Depois disso, temos a questão de logística: a maior parte das vacinas precisa ser distribuída para todo o Brasil em veículos refrigerados. E, para a maioria delas, a imunização será feita em duas doses por pessoa. Ou seja, é preciso ter controle se as pessoas tomaram as duas doses para garantir que elas estejam protegidas e é preciso assegurar que quem tomou a primeira dose retornará ao serviço de saúde para a dose suplementar. Por fim, precisamos fazer com que a população procure o atendimento para receber a vacina.

Além disso, não sabemos quais nem quantas das vacinas em teste vão funcionar, porque elas ainda estão sendo testadas.

Como o Brasil poderia enfrentar uma segunda onda e lidar com os atendimentos para outras doenças que foram represadas durante o pico da pandemia?

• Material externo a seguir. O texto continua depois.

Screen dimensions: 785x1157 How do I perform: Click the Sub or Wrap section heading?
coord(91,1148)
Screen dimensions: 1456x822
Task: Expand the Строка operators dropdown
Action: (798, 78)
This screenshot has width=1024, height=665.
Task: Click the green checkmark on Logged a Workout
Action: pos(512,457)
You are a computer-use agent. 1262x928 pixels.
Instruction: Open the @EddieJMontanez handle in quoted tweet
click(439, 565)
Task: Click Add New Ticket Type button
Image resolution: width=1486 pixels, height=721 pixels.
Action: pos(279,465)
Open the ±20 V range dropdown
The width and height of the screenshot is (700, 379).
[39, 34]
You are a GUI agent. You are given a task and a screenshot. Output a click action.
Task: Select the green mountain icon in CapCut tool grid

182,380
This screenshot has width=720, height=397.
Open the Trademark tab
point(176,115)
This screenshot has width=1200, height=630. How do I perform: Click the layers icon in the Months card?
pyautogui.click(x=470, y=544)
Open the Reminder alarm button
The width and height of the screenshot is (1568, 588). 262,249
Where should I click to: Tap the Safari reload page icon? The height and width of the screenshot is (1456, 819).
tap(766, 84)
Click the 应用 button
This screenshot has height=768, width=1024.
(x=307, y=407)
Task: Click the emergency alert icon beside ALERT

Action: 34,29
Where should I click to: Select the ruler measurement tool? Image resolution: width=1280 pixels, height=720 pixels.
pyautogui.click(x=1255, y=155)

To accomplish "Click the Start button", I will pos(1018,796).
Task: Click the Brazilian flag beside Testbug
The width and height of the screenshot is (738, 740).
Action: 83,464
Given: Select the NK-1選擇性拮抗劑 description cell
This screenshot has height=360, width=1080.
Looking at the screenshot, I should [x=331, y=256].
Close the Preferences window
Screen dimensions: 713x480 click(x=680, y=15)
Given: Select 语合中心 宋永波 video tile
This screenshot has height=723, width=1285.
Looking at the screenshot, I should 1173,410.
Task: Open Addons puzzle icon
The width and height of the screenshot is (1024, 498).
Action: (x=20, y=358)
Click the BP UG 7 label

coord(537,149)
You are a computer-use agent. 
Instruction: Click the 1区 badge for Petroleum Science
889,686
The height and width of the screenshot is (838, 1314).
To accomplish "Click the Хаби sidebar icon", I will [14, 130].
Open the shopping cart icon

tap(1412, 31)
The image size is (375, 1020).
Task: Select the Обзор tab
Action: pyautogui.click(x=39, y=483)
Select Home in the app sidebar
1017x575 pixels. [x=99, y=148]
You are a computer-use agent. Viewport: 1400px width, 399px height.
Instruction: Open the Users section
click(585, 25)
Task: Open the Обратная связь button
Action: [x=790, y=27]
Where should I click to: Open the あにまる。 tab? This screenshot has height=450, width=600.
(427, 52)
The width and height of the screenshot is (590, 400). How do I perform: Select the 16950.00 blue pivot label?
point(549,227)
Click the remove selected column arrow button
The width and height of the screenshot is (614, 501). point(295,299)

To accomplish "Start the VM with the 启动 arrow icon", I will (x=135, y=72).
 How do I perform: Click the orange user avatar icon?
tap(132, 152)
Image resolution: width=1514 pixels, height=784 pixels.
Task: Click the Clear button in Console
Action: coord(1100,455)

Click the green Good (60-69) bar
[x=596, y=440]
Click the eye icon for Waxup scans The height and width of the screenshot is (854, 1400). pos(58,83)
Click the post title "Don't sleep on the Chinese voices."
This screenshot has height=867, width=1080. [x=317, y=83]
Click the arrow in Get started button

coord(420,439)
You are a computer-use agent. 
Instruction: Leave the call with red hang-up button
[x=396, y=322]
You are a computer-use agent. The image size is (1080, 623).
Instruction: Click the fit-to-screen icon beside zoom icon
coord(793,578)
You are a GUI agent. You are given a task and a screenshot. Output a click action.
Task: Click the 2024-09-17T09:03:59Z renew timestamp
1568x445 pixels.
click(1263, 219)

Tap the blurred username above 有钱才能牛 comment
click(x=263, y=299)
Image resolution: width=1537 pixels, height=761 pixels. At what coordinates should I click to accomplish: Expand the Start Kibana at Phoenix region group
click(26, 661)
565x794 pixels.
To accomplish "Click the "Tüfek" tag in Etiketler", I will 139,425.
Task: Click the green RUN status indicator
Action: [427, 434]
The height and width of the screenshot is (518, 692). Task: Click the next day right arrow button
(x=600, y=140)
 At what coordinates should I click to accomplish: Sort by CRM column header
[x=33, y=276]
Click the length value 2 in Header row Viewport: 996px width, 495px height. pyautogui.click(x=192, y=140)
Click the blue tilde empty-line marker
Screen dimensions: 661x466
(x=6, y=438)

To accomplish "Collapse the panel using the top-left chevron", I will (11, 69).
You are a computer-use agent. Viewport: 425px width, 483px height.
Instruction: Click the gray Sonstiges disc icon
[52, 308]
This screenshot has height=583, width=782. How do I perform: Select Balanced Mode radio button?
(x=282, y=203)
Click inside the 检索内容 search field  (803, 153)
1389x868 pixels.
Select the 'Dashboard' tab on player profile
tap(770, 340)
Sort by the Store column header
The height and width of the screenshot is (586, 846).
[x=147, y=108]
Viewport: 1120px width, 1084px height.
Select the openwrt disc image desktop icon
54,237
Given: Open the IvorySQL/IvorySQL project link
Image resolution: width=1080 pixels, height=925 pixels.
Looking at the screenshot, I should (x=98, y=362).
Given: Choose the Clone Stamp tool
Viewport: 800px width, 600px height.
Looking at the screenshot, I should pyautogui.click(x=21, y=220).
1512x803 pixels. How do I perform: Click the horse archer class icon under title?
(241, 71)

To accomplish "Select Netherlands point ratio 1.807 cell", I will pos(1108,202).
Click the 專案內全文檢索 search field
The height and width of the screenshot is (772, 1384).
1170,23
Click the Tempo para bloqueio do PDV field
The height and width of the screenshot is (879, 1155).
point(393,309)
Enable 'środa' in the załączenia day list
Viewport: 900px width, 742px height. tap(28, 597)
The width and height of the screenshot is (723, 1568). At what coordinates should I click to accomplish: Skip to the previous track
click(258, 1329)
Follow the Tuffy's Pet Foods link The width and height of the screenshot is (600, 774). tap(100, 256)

O peso pode ser muito grande caso não haja intervenções sérias para o controle da doença, como testagem em massa, fechamento ou restrição de espaços, distanciamento físico, isolamento de casos, quarentena de contatos, uso de máscaras e higienização das mãos.

As pessoas imaginam que é só uma questão de ter ou não leitos de UTI nos hospitais para as pessoas com Covid-19. Mas temos que lembrar que, antes do novo coronavírus, esses leitos já eram ocupados por pessoas com outras doenças graves ou para o pós-cirúrgico. Quando os leitos de UTI são ocupados majoritariamente por pacientes com Covid-19, alguém está deixando de ser atendido. Pode ser uma pessoa que sofreu um infarto, um AVC, um acidente ou alguma cirurgia que está sendo suspensa ou adiada.

Esses remanejamentos impactam todo o sistema de saúde, desde os atendimentos simples até os mais críticos. Cria-se um gargalo que leva tempo para reorganizar. Para você ter uma ideia, eu estou atendendo agora pacientes que tinham consultas marcadas para março e que foram canceladas.